The digital transformation product development paradigm imposes shipping of software so frequently that the underlying infrastructure also needs to be agile, which is a real disruption. Installing in production for the end-user a new software version every two weeks (sometimes even every two days), requires that all the phases involved in software quality validation are performed without any halt in the process. As introducing a new feature challenges quality and could impact previous parts of the software, continuous integration, continuous testing, and continuous deployment are now mandatory topics in IT digital transformation. It would not be reasonable or cost effective to dedicate infrastructure for each step of the pipeline, each product, and each fabrication team.
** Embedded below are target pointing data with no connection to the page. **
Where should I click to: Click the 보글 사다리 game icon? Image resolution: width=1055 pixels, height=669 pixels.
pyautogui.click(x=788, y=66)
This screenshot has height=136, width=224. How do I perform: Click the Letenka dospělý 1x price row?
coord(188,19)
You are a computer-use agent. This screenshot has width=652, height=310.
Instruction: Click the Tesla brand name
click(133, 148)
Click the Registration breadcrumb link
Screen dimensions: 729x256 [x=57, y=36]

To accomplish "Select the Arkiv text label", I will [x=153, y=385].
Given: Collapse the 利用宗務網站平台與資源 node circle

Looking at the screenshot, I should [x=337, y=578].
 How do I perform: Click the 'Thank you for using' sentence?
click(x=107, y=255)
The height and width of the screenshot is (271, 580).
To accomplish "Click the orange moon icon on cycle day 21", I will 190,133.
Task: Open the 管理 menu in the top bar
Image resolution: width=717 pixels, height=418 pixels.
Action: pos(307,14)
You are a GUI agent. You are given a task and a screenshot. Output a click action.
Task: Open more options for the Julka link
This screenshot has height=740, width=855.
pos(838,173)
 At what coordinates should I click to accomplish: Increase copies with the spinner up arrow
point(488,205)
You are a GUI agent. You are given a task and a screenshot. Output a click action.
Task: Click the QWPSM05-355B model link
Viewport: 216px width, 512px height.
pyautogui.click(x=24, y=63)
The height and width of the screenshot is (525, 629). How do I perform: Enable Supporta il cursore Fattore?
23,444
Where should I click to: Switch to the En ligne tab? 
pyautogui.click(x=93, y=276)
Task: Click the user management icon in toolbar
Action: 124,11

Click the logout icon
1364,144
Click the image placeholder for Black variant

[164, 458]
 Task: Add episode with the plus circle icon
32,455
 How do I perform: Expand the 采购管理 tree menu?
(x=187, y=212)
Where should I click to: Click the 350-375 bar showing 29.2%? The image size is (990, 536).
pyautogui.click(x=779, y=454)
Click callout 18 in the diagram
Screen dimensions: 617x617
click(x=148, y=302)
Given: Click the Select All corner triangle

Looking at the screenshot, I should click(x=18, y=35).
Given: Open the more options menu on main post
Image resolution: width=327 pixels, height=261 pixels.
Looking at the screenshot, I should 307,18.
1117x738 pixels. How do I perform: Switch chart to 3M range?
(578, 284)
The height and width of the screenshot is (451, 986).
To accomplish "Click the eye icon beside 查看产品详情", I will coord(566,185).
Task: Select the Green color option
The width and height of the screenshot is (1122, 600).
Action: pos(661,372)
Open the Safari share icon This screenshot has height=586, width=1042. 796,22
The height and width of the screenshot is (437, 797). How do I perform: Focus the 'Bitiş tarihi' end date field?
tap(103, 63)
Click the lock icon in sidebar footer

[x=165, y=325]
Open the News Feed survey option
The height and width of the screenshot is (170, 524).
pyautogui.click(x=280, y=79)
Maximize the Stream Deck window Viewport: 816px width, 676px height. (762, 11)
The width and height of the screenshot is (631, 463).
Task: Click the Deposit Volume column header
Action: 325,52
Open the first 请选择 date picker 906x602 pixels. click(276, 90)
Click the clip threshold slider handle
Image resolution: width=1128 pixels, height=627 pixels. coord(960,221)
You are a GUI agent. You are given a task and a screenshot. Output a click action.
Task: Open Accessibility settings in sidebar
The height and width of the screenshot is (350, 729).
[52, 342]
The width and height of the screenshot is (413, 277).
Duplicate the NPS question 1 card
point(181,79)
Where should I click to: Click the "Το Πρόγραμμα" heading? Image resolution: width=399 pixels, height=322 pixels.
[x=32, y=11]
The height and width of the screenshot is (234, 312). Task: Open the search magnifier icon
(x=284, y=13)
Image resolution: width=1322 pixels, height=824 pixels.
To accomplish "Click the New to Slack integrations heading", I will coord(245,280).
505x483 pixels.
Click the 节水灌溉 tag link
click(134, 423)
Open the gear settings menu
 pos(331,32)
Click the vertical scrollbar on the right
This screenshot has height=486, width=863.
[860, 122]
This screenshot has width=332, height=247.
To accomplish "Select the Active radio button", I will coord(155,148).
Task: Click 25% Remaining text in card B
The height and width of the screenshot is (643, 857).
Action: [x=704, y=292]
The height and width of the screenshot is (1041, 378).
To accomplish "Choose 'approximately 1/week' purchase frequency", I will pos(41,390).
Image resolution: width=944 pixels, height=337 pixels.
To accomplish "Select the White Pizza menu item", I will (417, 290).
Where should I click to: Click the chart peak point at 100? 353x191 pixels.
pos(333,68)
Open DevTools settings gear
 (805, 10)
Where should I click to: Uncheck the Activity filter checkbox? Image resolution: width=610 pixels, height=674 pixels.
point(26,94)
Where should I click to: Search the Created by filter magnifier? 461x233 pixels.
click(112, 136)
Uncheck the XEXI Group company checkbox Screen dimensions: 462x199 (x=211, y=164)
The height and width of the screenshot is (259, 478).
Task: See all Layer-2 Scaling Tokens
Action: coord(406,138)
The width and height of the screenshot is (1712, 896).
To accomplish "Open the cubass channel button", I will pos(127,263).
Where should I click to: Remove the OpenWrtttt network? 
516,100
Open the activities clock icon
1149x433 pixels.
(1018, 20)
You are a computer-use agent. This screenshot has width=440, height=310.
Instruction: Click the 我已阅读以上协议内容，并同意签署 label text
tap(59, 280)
Therefore automation and orchestration are now mandatory, sometimes hidden under the “infrastructure as code” and “software defined” concepts.
IPAM as the single version of the IP truth
Automation of the infrastructure supporting the digital transformation also requires taking into account new architecture patterns, usage of cloud services, various development languages, test driven methodology, microservices, containers or API management. This complexifies the way infrastructure should be built and managed, and how assets should be tracked during the application’s life cycle and during all the development phases. This is where a strong repository becomes key, the IPAM being the single version of the truth containing “golden records” of information related to IP resources such as addresses and names. The ability to query and control IPAM during the agile process through API and connectors to the ecosystem’s main tools is mandatory for permitting fast delivery of infrastructure components (such as networks and servers).
In order to allow these new infrastructure patterns, DNS is put under pressure. It requires frequent and rapid updates – in coordination with the IPAM repository – to expose all the components, from the microservices to the endpoint, that will be used in the user’s browser. If any manual action needs to be performed during the infrastructure construction of a pipeline step, the whole agile process becomes inefficient and iterative deliveries to end users are not possible. The fabrication team members expect the tests to be performed upon source commit in their repository in minutes rather than days, in order to maintain quality of the whole application. If a quality gate is not passed, the source needs to be fixed quickly. With dozens of steps in the pipeline during a validation, each requiring infrastructure to be deployed, managed and destroyed, automation should run totally seamlessly, including DNS updates in coordination with IPAM information.
DDI, a DevOps enabler
The EfficientIP DDI (DNS-DHCP-IPAM) solution enables orchestration and service activation, helping continuous integration, testing and delivery. It allows business access to software, regardless of the production phase or the location it is deployed – on premise or in the cloud, using virtual servers or containers. Through its rich set of API and connectors, DDI can be totally integrated to your pipeline software production. Any infrastructure as code software, orchestrator, configurator, or deployment tool should rely on the IPAM’s rich information set in order make use of an accurate and consistent understanding of the whole IP ecosystem at any stage of the fabrication process.
IT managers and the CIO are put under pressure for fast delivery, in order to satisfy business and the CDO, helping enable digital transformation while staying consistent with existing infrastructure and processes. Running the digital factory requires automation and continuous deployment, so managing the IP information of the applications ecosystem is key. This is where DDI and its IPAM golden record view of the information becomes a strong enabler. The central position of EfficientIP in the IT infrastructure guarantees the entire ecosystem tools the access to a consolidated view of the IP world, a key element of digital transformation.